Passage provided:
So far after doing this, can fully reproduce results between restarts. finally!
really tricky issue and hard to detect. prob a lot of people think they have reproducible results when they havent?.. (mostly like valid backups :slight_smile: )

next step: check container restarts :), host restarts, and different vms, and cloud providers… who knows…? :slight_smile:

(note: as mentioned by @esingildinov PYTHONHASHSEED has to be set prior to jupyter/kernel start, setting env var in notebook doesnt work, same thing noted here:



)

2 Likes

Any tips on how to this with collab ?

Here is an example of reproducibility in fastai2:

from fastai.vision.all import *
def is_cat(x): return x[0].isupper()
path = untar_data(URLs.PETS)/'images'
set_seed(42,True)
dls = ImageDataLoaders.from_name_func(
    path, get_image_files(path), valid_pct=0.2, seed=42,
    label_func=is_cat, item_tfms=Resize(224))

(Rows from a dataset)
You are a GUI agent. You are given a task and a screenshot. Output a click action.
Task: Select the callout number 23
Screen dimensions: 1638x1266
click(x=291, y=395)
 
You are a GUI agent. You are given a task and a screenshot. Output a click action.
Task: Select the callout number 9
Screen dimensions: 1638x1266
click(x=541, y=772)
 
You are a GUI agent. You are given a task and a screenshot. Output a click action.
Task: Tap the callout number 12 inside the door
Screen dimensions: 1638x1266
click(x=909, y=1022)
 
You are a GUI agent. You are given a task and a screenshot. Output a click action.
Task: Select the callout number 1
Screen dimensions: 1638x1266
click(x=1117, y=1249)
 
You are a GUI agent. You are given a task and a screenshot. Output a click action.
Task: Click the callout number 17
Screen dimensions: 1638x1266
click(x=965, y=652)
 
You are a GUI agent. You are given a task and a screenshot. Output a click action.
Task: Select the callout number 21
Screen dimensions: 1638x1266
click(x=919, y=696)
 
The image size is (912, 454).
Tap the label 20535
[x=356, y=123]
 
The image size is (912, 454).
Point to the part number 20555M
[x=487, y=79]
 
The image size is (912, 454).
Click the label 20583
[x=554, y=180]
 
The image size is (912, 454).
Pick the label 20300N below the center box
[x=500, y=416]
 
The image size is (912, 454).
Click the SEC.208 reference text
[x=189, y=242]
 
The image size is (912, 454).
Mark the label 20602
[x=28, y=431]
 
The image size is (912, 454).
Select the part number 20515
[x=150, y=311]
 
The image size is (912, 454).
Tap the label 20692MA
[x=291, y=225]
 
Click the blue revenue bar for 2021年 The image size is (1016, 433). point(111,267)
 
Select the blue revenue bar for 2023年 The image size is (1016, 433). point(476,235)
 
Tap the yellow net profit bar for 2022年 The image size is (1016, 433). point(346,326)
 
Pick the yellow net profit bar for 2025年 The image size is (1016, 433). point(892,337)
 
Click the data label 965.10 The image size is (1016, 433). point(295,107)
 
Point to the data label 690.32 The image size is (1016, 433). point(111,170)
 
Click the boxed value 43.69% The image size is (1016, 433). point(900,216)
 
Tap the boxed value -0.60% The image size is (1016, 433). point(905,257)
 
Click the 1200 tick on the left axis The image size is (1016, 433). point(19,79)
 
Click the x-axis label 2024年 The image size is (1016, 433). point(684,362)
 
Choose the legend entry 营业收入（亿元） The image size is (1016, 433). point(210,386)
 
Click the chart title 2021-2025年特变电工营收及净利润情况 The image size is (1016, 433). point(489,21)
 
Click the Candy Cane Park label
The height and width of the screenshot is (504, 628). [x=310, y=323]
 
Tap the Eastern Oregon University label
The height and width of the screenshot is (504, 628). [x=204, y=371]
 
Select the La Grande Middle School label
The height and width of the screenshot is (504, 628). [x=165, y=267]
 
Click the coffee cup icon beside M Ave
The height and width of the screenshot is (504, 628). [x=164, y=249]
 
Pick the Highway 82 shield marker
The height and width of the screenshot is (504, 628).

To do:
1. In one to three sentences, explain why the reproducibility thread says that PYTHONHASHSEED must be set before Jupyter or the kernel starts.
2. Write what comes next in the reproducibility thread, starting after its final line of code.

Answers below:
1. The reproducibility thread says that PYTHONHASHSEED must be set before Jupyter or the kernel starts because setting the environment variable from within the notebook does not work.

2.
learn = cnn_learner(dls, resnet34, metrics=error_rate)
learn.fit(1)
set_seed(42,True)
dls = ImageDataLoaders.from_name_func(
    path, get_image_files(path), valid_pct=0.2, seed=42,
    label_func=is_cat, item_tfms=Resize(224))
learn = cnn_learner(dls, resnet34, metrics=error_rate)
learn.fit(1)

please notice that you much set the seed before the dataloader is created, and recreate the dataloader when setting a new seed.

Dataloader keeps an internal Random Number Generator that is seeded with a random number. The seed is not updated with set_seed which is why you have to recreate it.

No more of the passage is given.